=== Begin Enclosure ===
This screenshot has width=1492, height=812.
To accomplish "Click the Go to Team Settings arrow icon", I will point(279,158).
=== End Enclosure ===
=== Begin Enclosure ===
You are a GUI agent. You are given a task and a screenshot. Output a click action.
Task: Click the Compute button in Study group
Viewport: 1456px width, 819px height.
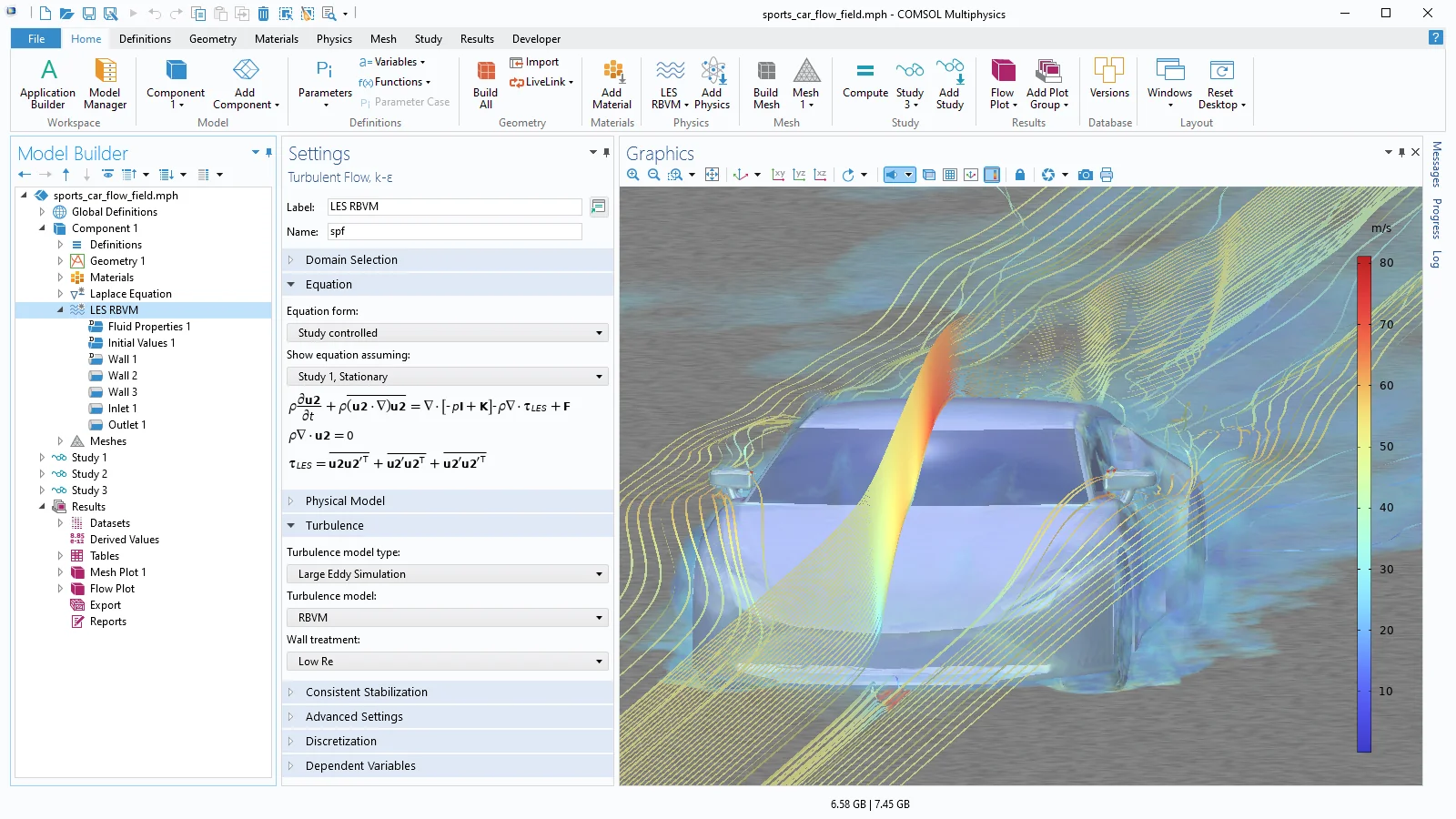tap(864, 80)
=== End Enclosure ===
=== Begin Enclosure ===
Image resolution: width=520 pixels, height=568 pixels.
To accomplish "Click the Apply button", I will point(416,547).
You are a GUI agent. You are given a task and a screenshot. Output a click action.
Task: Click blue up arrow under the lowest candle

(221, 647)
=== End Enclosure ===
#### ABOUT THIS TASK
State how many lines of the records contain the word "button". Give that number alone.

#### WRITTEN SOLUTION
2